--- START ---

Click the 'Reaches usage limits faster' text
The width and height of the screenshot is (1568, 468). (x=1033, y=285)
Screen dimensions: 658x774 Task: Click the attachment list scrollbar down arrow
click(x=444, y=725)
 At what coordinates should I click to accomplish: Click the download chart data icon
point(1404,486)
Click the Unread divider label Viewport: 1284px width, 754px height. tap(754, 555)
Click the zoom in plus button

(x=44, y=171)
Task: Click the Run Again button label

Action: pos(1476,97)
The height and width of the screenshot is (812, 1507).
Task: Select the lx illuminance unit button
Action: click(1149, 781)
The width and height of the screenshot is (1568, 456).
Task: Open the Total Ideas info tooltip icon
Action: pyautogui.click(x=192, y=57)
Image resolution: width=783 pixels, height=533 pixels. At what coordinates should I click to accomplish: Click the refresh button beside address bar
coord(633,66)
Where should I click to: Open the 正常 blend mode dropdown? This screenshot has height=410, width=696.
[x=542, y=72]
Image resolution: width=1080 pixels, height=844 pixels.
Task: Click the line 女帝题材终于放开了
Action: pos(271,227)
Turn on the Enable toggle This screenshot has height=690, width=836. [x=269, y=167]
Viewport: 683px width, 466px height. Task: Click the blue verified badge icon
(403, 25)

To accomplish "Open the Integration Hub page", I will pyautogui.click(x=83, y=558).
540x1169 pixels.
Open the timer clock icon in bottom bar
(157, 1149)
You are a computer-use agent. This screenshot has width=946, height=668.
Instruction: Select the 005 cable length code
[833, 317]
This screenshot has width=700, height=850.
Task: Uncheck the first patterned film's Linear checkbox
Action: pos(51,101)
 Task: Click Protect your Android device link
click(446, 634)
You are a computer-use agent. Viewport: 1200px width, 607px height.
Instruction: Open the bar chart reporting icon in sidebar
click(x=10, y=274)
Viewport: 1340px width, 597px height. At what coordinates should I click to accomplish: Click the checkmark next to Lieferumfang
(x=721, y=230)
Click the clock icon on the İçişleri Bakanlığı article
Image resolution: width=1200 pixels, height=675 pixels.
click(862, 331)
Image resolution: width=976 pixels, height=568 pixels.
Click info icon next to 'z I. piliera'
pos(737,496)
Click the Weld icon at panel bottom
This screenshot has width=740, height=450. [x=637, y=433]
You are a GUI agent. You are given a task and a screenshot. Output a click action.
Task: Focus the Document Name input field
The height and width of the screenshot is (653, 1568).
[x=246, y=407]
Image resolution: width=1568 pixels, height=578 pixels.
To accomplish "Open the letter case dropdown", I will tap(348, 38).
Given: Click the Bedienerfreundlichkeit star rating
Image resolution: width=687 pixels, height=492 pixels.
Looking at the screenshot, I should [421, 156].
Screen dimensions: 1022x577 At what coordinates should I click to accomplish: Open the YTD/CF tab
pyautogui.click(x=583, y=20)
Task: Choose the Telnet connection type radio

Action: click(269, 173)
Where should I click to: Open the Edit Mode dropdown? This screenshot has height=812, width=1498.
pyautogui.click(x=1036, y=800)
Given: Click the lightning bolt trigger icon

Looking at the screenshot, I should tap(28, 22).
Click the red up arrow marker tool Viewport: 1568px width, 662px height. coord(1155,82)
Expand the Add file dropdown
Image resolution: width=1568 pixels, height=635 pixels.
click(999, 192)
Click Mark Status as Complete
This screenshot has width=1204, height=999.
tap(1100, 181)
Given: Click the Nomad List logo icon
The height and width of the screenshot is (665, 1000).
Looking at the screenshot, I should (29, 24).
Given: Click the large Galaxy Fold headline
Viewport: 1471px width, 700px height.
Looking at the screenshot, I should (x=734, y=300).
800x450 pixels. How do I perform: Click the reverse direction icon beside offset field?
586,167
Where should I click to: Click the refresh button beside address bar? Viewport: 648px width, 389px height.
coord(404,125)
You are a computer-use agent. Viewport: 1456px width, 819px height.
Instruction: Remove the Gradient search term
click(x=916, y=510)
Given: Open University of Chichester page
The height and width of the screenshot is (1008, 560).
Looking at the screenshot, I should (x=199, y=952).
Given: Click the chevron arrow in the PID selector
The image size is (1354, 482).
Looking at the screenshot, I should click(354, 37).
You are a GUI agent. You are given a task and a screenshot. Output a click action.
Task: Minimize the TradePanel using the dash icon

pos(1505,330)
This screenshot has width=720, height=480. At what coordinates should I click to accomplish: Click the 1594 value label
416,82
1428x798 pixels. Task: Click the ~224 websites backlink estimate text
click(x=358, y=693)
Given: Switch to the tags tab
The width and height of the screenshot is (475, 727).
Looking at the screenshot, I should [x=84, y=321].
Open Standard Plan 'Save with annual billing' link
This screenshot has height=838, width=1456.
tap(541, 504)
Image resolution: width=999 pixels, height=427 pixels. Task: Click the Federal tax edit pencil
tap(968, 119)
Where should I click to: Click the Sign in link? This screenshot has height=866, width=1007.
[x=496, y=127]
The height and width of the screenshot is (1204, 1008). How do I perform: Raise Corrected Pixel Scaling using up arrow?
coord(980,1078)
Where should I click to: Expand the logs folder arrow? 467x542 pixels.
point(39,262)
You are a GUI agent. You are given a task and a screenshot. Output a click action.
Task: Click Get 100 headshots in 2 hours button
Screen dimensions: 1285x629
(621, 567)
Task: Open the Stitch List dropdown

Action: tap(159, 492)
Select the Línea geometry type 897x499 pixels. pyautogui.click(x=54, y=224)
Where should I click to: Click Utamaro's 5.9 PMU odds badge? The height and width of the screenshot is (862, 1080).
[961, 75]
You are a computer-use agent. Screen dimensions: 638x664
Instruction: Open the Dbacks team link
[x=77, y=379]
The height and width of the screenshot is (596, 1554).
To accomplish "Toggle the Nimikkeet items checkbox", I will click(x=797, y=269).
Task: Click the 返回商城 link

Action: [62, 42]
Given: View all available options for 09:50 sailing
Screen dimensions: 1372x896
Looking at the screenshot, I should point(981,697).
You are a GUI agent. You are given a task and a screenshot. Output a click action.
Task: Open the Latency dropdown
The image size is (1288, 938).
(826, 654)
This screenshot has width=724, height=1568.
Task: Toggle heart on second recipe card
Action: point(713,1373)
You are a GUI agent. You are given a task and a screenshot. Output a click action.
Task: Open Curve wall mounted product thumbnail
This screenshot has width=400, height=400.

--- END ---

TASK DESCRIPTION = Find each line in the data above with the word "will", then copy it.

TASK ANSWER =
To accomplish "Open the Integration Hub page", I will pyautogui.click(x=83, y=558).
To accomplish "Open the letter case dropdown", I will tap(348, 38).
To accomplish "Toggle the Nimikkeet items checkbox", I will click(x=797, y=269).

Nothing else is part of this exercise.